According to analysis from human resources company Mercer, pension scheme accounting deficits for FTSE350 firms were £97bn ($158bn, €116bn) at 31 December 2013 - corresponding to a funding ratio of 85%.
The research also revealed deficits are £25bn higher compared to 31 December 2012, when pension deficits stood at £72bn (corresponding to a funding level of 88%) – representing a 35% hike.
But the analysis found there was an improvement in the position over the last month of 2013, with the IAS19 (accounting requirements) deficit reducing from £102bn at 30 November.
"Over 2013 as a whole it has been interesting to see how the three key elements which drive the deficit calculation have independently influenced the deficit," said Ali Tayyebi, Mercer's head of defined benefit pension scheme risk in the UK.

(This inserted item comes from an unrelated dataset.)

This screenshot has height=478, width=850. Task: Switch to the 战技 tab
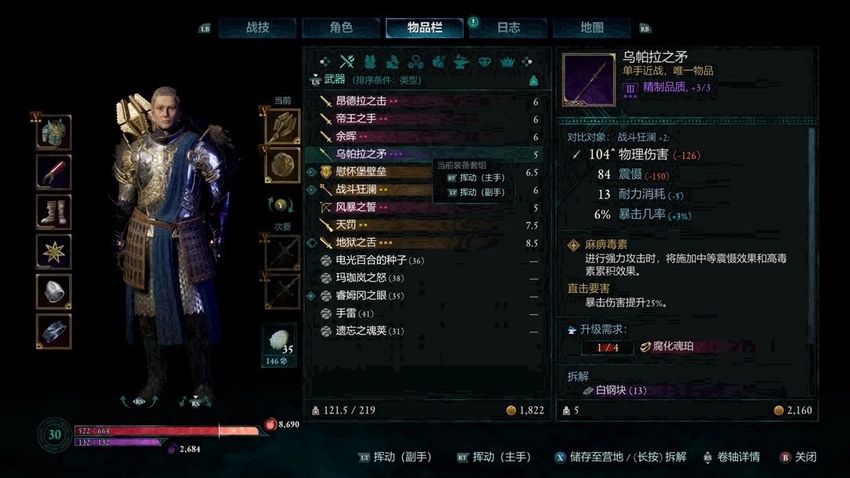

He added: "Deficits increased sharply up to the end of April driven largely by increases in the market's outlook for long-term market implied RPI inflation.
"This was driven in part by the market reacting to the 10 January announcement by the ONS confirming that the RPI calculation would not be changed."
Mercer's Pensions Risk Survey also found the increase in deficits over 2013 comes in spite of UK equities returning 19% over the year and continued significant cash contributions from employers.
The increase in deficits is predominantly driven by the increase in long-term inflation expectations over the year.